___ Excerpted passage
Video Report by ITV News Science Editor Tom Clarke
These pictures show inside one of the first vaccination clinics in the UK where jabs are expected to begin as soon as next week.
University Hospital Coventry, where the clinic is situated, had to be specially adapted due to the logistical problems of distributing the Pfizer/BioNTech vaccine.
The UK regulator approved the Pfizer vaccine on Wednesday and vaccinations are expected to start on Tuesday - a total of 53 hospitals will start administering the vaccine.
Mark Easter, Director of Pharmacy, said the hospital had to install a new freezer for the vaccine, as it has to be stored at minus 70C.
He said once it is removed from storage all 975 doses per batch have to be thawed for three hours.
After that, all 975 doses have to be transported to a ward, where it is again refrigerated, before being put into a syringe for injection.
Each step in the process lowers the shelf life of the vaccine so a quick and smooth procedure is vital.
Intensive Care Nurse Andy Jones is expected to be one of the first to receive the vaccine.
He said it would be a "huge benefit for us and our patient group".
The hospital is planning on providing their at-risk medical staff, local care home staff and vulnerable patients the vaccine first.
Because of the difficulty with storing the vaccine injections will only be carried out in the hospital.
Elderly residents in care homes, who were at the top of the priority list, will no longer be the first to receive the jabs due to difficulties in storing and transporting the vaccine.
Pfizer and BioNTech have said the jab can be sent to care homes, as long as the vaccine travels for no more than six hours after it leaves cold storage and is then put in a normal fridge at 2C to 8C.
Dr Danielle McSeveney told ITV News it looks like the Pfizer vaccine will be "unworkable" for administering in care homes.
She said: "Hopefully it won't be too long before we're having a different conversation because we've got the next one coming."
Two nurses demonstrating the vaccination process
Some 800,000 doses of the Pfizer vaccine are expected to be in the UK by the end of next week out of a total 40 million the government has ordered.
The 40 million doses will be enough to innoculate 20 million people as two separate injections three weeks apart are needed.
The Joint Committee on Vaccination and Immunisation (JCVI), which advises ministers, has said care home residents and staff should be prioritised for the jab, followed by those aged 80 and above and frontline health workers, then younger age groups and the clinically vulnerable.
______
■ Tasks and exercises:
[A] Retype the part of the Coventry vaccination clinic report starting at "The UK regulator" and ending at "for three hours.".
[B] List every person named in the report on the Coventry vaccination clinic.
___ Source material
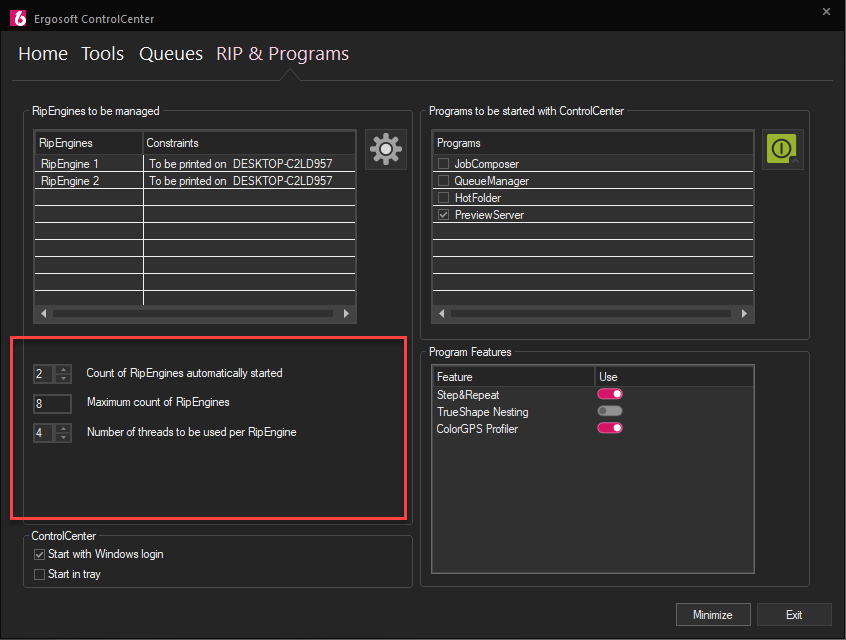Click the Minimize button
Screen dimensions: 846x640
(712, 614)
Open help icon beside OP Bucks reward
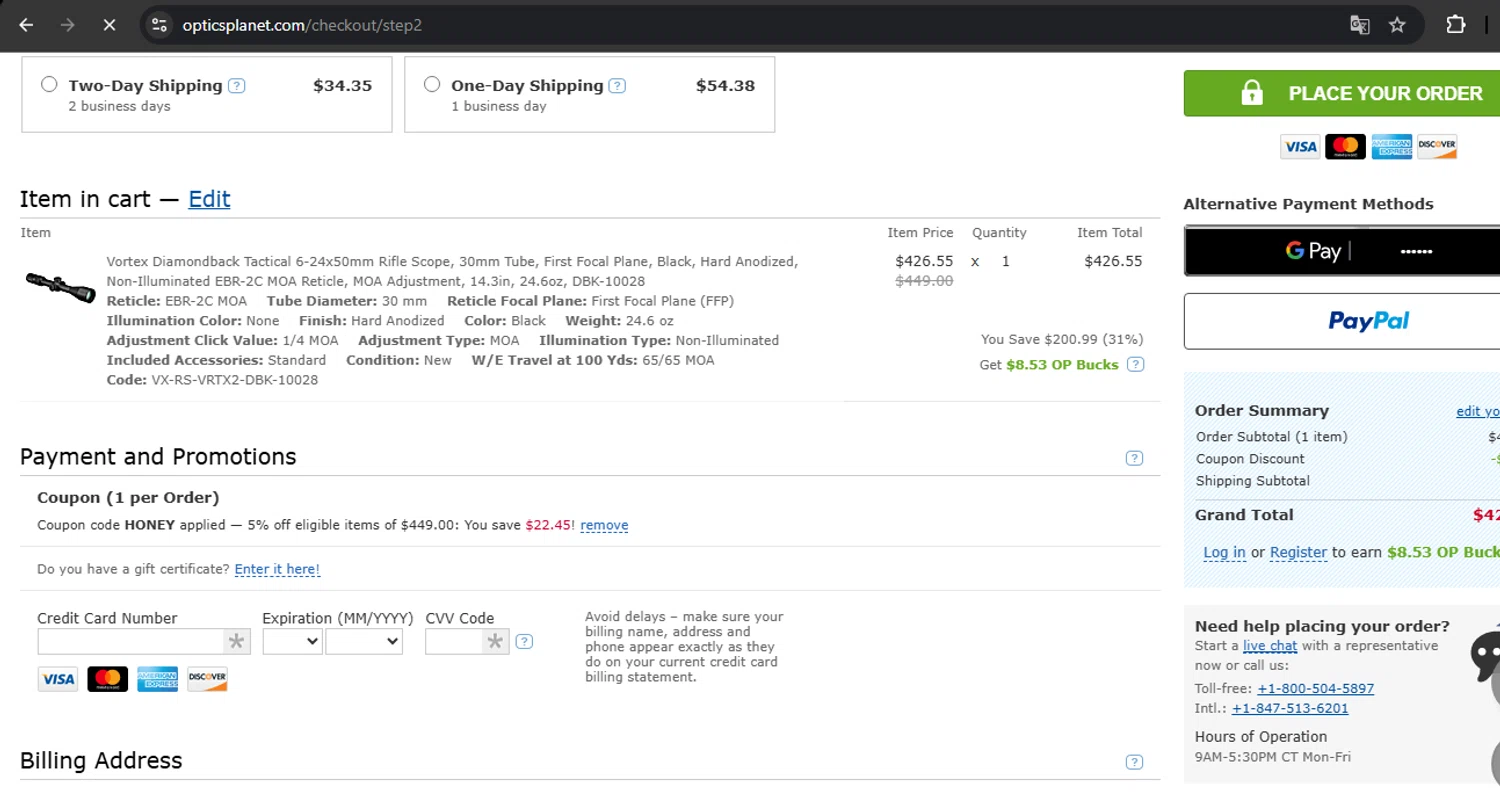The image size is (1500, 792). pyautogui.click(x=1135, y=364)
______
■ Response list:
[A]
The UK regulator approved the Pfizer vaccine on Wednesday and vaccinations are expected to start on Tuesday - a total of 53 hospitals will start administering the vaccine.
Mark Easter, Director of Pharmacy, said the hospital had to install a new freezer for the vaccine, as it has to be stored at minus 70C.
He said once it is removed from storage all 975 doses per batch have to be thawed for three hours.

[B]
Tom Clarke
Mark Easter
Andy Jones
Danielle McSeveney